How do I store a vintage bottle once I have one?
Proper storage is essential when buying and collecting fine wine, especially if you plan on holding onto your investment for any length of time. There are a number of different ways to go about this but at minimum, here are some basic rules:
Keep bottles upright
Storing bottles horizontally may lead to oxidation or cork damage so always keep bottles standing up.
Keep bottles in a cool, dark place
Direct sunlight or heat can damage wine over time, so make sure your storage area is nice and cool (ideally between 50 and 65 degrees Fahrenheit).
Store corks moist
If you’re not going to drink the wine right away, it’s important to store the cork in some moisture. This will help keep it from drying out and cracking.
Use a humidity control device
Depending on where you live and how humid your climate is, you may need to use a humidity control device like a Boveda pack to keep things at the correct level. Too much humidity can be just as bad as too little, but you don’t need to worry about that unless there’s visible moisture on the cork.
Don’t freeze your wine
It may seem like a good idea, especially if you’re planning on drinking the bottle right away and want to chill it quickly before serving, but doing so can damage the flavour profile of fine wines over time.
The cold temperature won’t do anything to prevent spoilage or keep things fresh for longer periods of time either.
Tips for starting your own wine collection
Collecting wine can be a very rewarding experience, both for you and your friends and family.
It’s best to start small by learning about the different types of grapes used in making wine, what wines are produced where on earth, how long it takes for them to grow etc… before investing too much time or money into something you may not enjoy in the long run.
You don’t have to become obsessed either but knowledge is certainly power especially when it comes to knowing the difference between an aged vintage bottle vs one which only has minimal ageing done to it.
The great thing about wine is that there are literally no boundaries when it comes to price and, like anything else in life, you get what you pay for.
This being said, I’ve put together a few tips on what to look out for if you’re thinking of purchasing a rare bottle of wine as a Christmas gift.

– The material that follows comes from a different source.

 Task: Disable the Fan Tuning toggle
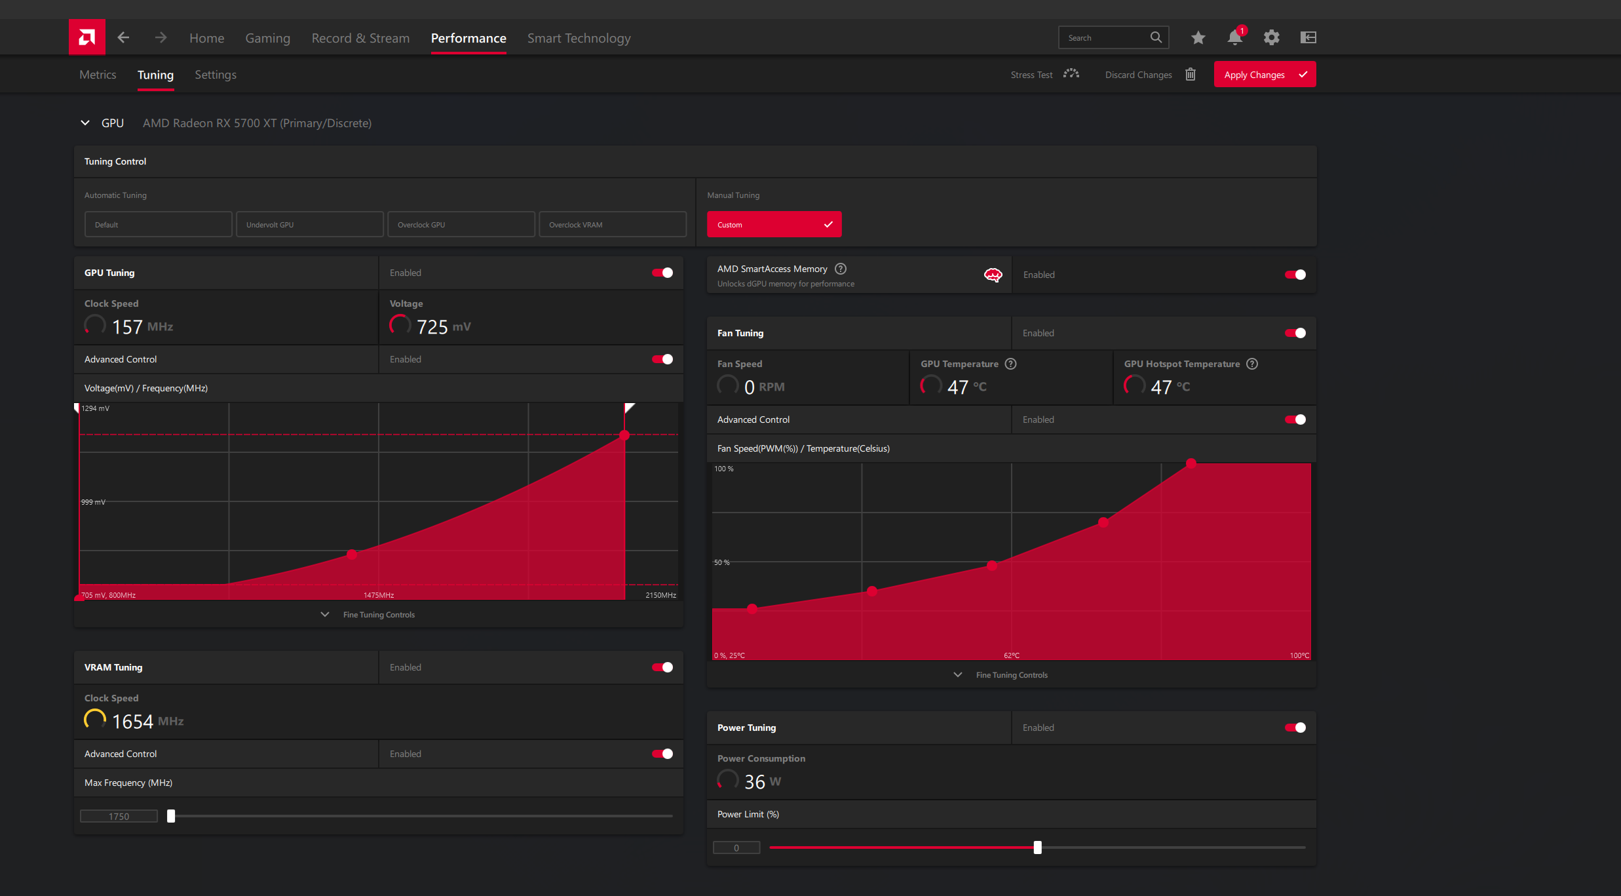(x=1295, y=333)
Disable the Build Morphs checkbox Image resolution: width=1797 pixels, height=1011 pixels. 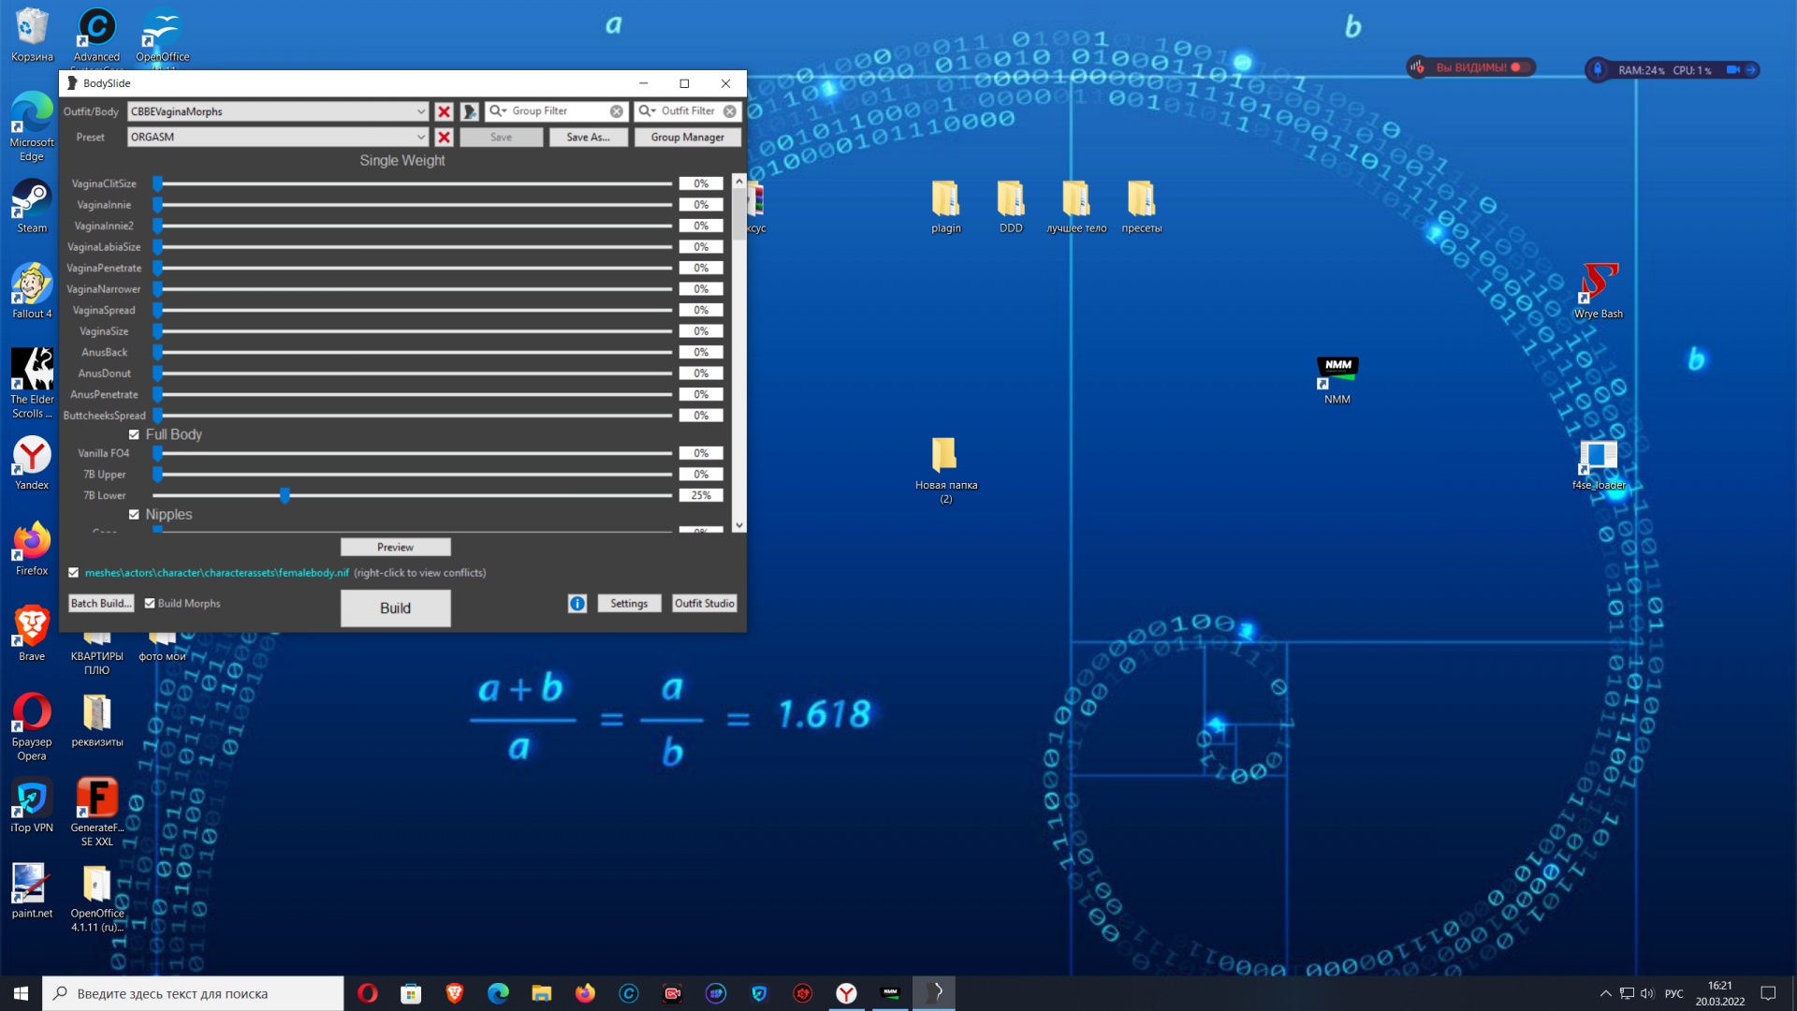[150, 604]
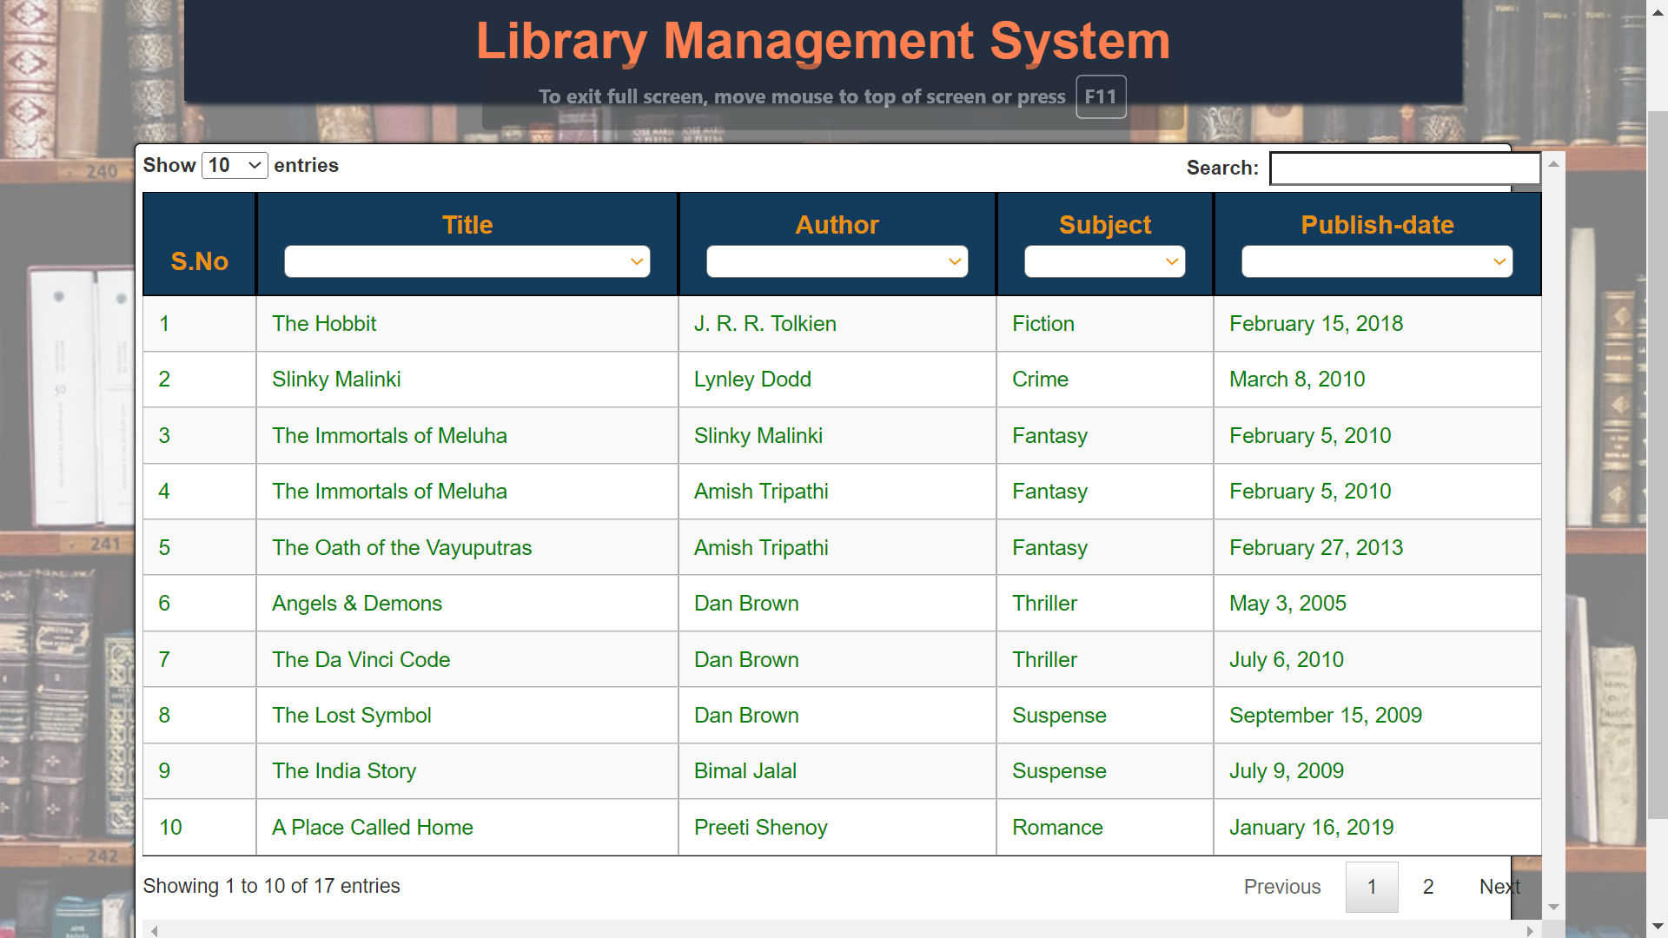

- Vintage: Aged wines are always more desirable than newly made wines but be careful as some unscrupulous sellers may pass off recently made wine as vintage just to hike up the price. The best way to determine whether or not a wine is truly vintage is to research how long it’s been aged for and where it was produced.
- Region: The wine’s region of production is also a key factor when determining its value. For example, Burgundy wines are typically more expensive than those from Bordeaux because the former is made in a smaller area with a greater focus on quality.
- Bottle: The condition of the bottle is another important consideration. Look for bottles that have no chips or cracks and haven’t been resealed with wax or tape as this could be an indication that the wine has been tampered with.
An excellent Christmas gift
When it comes to choosing a rare wine as a gift, there really is no wrong answer as long as you do your research first! So get out there and start browsing some of the best wine auctions online to find the perfect bottle for your loved ones this Christmas.